▸ Work instruction: An exact reproduction of the listing is wanted, with the pictures dropped.
————————
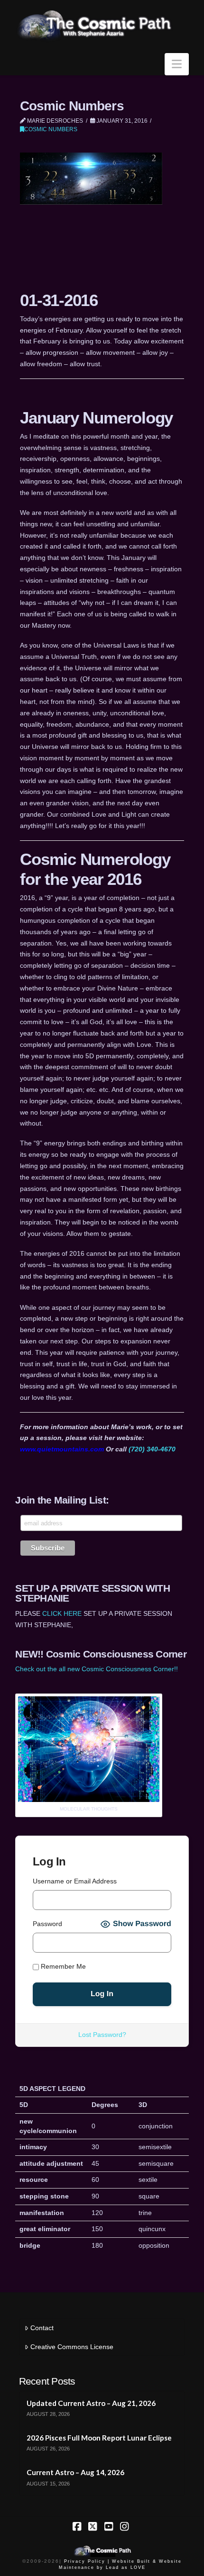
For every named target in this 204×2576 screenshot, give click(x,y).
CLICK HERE (62, 1613)
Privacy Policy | (87, 2561)
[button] (177, 64)
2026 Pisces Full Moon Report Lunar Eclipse (99, 2437)
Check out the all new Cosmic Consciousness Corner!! (96, 1669)
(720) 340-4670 (152, 1449)
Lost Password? (102, 2034)
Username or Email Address (75, 1881)
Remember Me (62, 1966)
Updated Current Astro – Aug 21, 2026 (91, 2403)
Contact (42, 2328)
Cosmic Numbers (50, 129)
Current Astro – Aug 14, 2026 (75, 2472)
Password (47, 1923)
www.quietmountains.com (62, 1449)
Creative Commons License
————————
▸ Problem solution:
For every named target in this 204×2576 screenshot, give click(x,y).
CLICK HERE (62, 1613)
Privacy Policy | (87, 2561)
[button] (177, 64)
2026 Pisces Full Moon Report Lunar Eclipse (99, 2437)
Check out the all new Cosmic Consciousness Corner!! (96, 1669)
(720) 340-4670 (152, 1449)
Lost Password? (102, 2034)
Username or Email Address (75, 1881)
Remember Me (62, 1966)
Updated Current Astro – Aug 21, 2026 (91, 2403)
Contact (42, 2328)
Cosmic Numbers (50, 129)
Current Astro – Aug 14, 2026 (75, 2472)
Password (47, 1923)
www.quietmountains.com (62, 1449)
Creative Commons License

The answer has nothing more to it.